L'Europe était déçue : une fois que le projet de texte a supprimé toute référence explicite aux combustibles fossiles, l'UE a menacé d'opposer son veto à l'accord, le jugeant “ trop faible ” et avertissant qu'il ne favorisait pas la réduction des émissions ni le contrôle de la déforestation.

Le Parlement européen et les députés européens qualifient le résultat de “ progrès lents, mais insuffisants pour répondre à l'urgence de la crise climatique ” et de “ décevants ”, tout en se félicitant que le multilatéralisme et le cadre de Paris soient toujours intacts.

Sous la présidence de Donald Trump, les États-Unis se sont retirés de l'Accord de Paris et se sont désengagés de la diplomatie climatique des Nations unies, ne dépêchant aucune délégation officielle de haut niveau à la COP30. Cette absence a déjà affaibli l'alliance traditionnelle entre les États-Unis et l'Union européenne, qui milite souvent en faveur d'objectifs plus ambitieux, et aggravé le scénario mondial en matière de température (“ engagements et objectifs ”) (de 2,1 °C à 2,2 °C), car les contributions déterminées au niveau national (CDN) et l'objectif de zéro émission nette des États-Unis ne comptent plus réellement.

Dans le même temps, les entreprises, les États et les villes américains continuent de se mobiliser : un reportage réalisé à Belém met en avant les entreprises américaines et les acteurs infranationaux qui “ tiennent bon ” sur leurs engagements climatiques malgré le désengagement fédéral.

Et qu'est-ce que cela signifie pour le réchauffement climatique ?

Cela signifie que nous sommes toujours sur la voie d'un réchauffement d'environ 2,6 °C d'ici 2100, soit une amélioration de seulement 0,1 °C par rapport aux dernières années, principalement due à une mise à jour des modèles pour la Chine plutôt qu'à de nouvelles politiques.
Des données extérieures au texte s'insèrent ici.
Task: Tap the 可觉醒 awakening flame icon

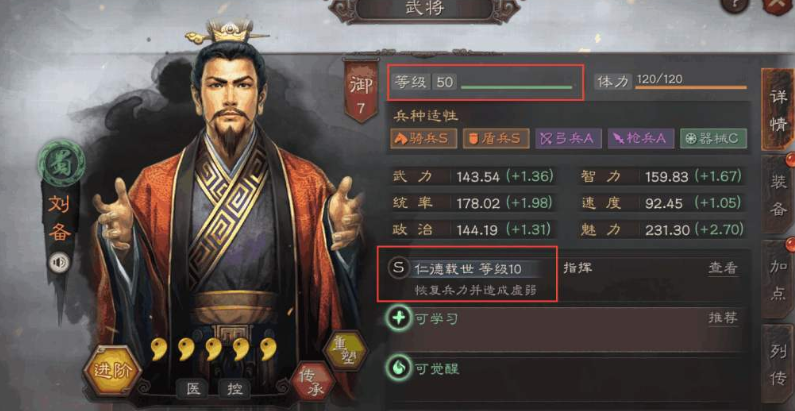Action: coord(399,368)
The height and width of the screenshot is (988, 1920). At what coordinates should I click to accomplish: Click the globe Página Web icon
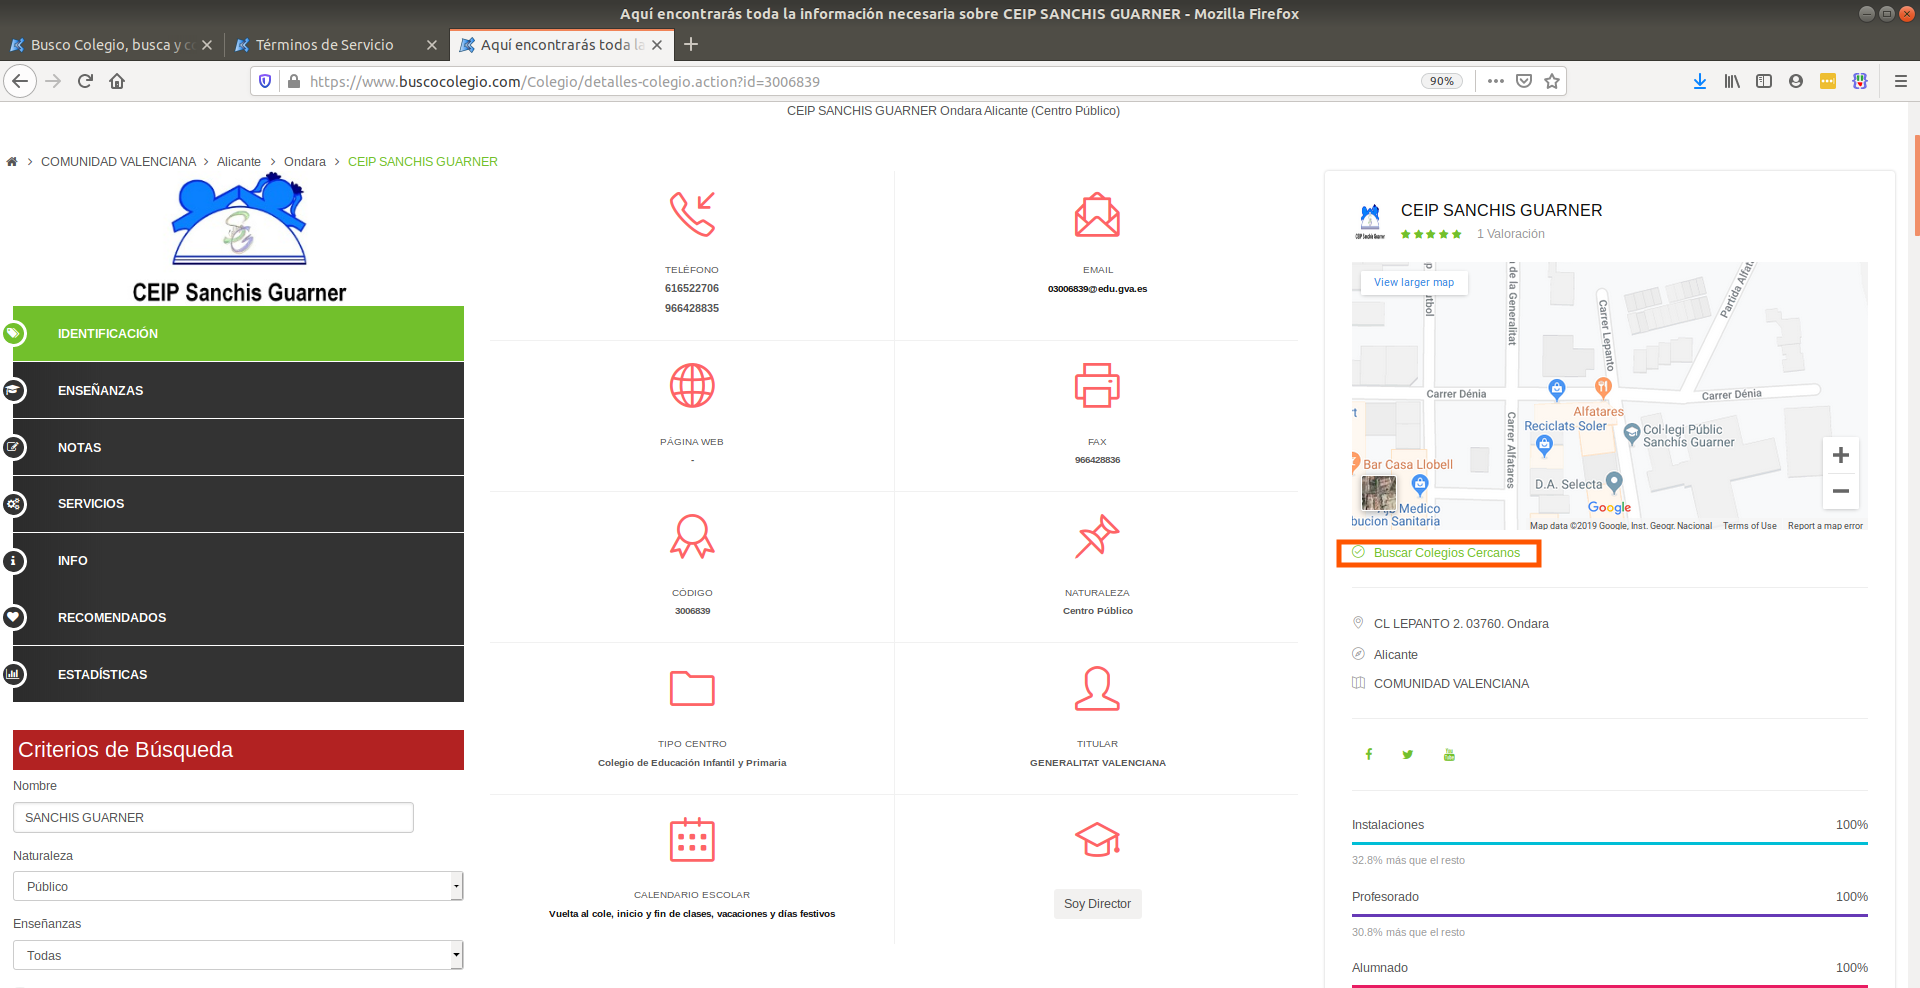point(691,386)
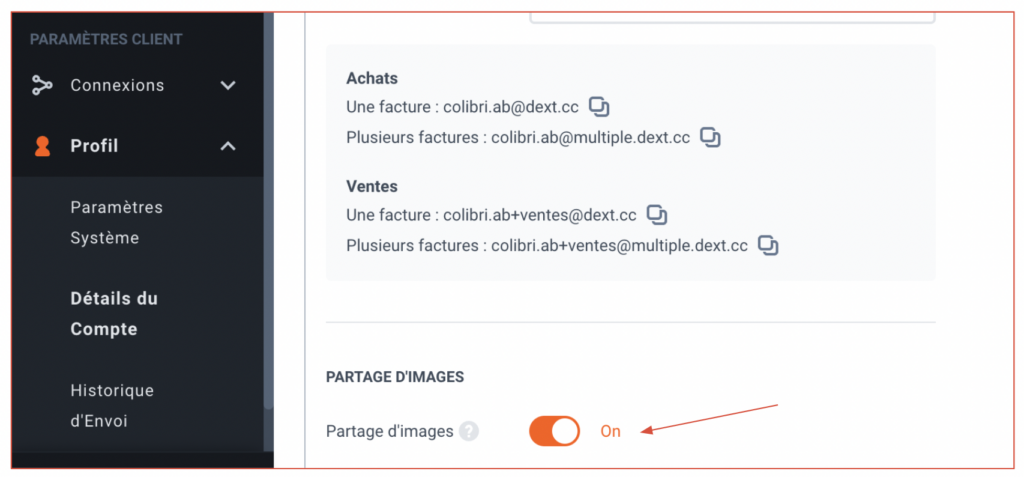Collapse the Profil section chevron
This screenshot has height=477, width=1024.
[227, 146]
Les objectifs de la COP28 sont mentionnés dans la décision de Belém et sont au cœur du “ programme d'action ” de la COP30, mais cette dernière n'a pas adopté de plans de mise en œuvre contraignants ni les financements nécessaires pour garantir leur mise en œuvre. Elle n'a pas non plus garanti la feuille de route pour l'élimination progressive des combustibles fossiles en vertu du droit des Nations unies, que de nombreux scientifiques considèrent comme essentielle pour atteindre ces objectifs en matière d'énergie et de méthane. La décision de Belém réaffirme que pour maintenir l'objectif de 1,5 °C “ à portée de main ”, il faut réduire les émissions de manière profonde, rapide et durable, mais elle ne traduit pas cela en nouvelles obligations à court terme.
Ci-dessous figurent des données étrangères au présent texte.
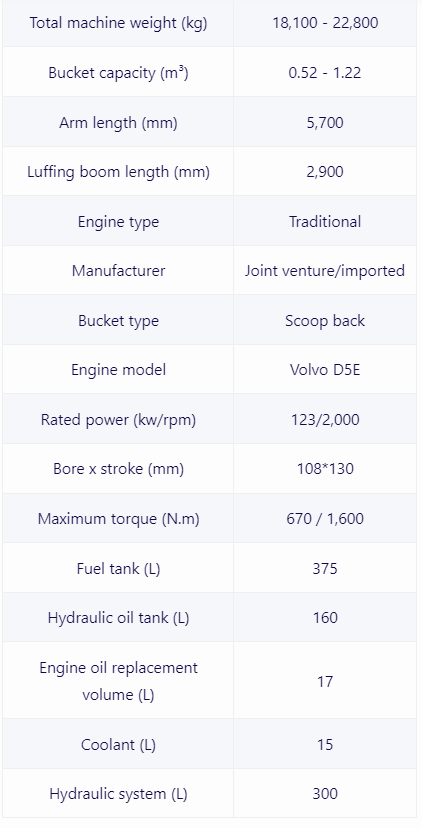Click the Luffing boom length (mm) label
Screen dimensions: 422x828
click(118, 172)
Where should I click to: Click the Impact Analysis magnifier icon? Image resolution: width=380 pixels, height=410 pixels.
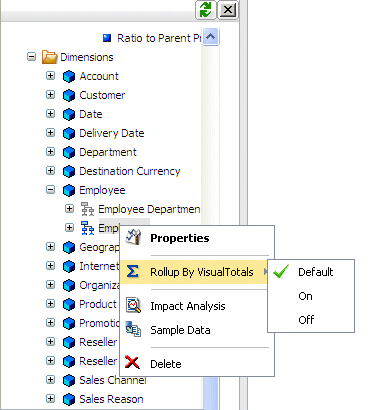click(x=133, y=305)
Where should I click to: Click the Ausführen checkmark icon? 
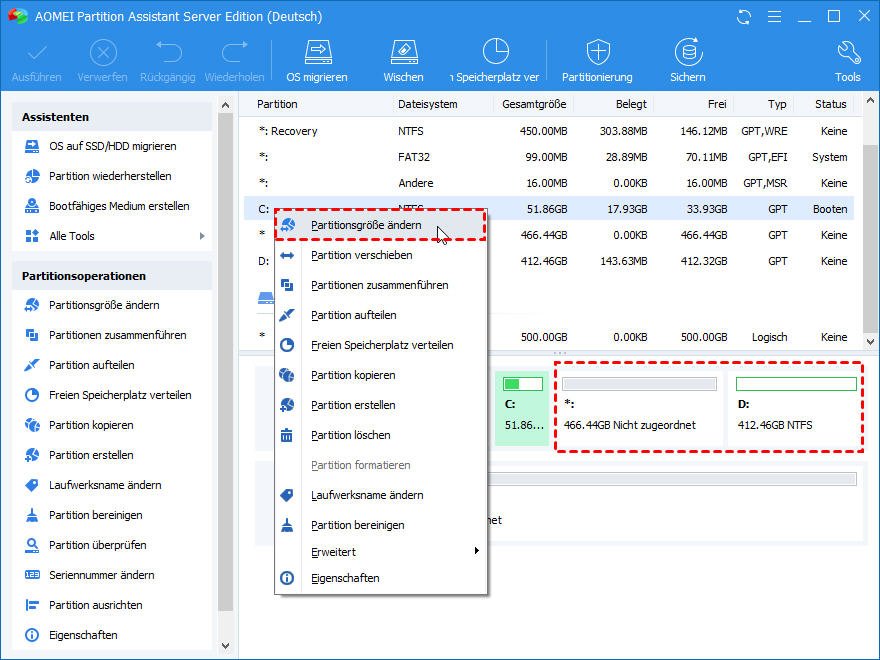[x=37, y=53]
Pendant ce temps, les détracteurs se demandent si ces sommets sur le climat ont encore un sens. Pourquoi un sommet sur le climat d'une telle ampleur doit-il être organisé chaque année ? “En effet, la ‘ Conférence des Parties ’ (COP) est “ cruciale dans la lutte contre le changement climatique ”, comme l'indique le site web de l'agence climatique. “ Mesurer les progrès accomplis et négocier les meilleurs moyens de lutter contre le changement climatique, en tenant compte de la situation de chacun. ” EL'enthousiasme, cependant, est parfois difficile à trouver.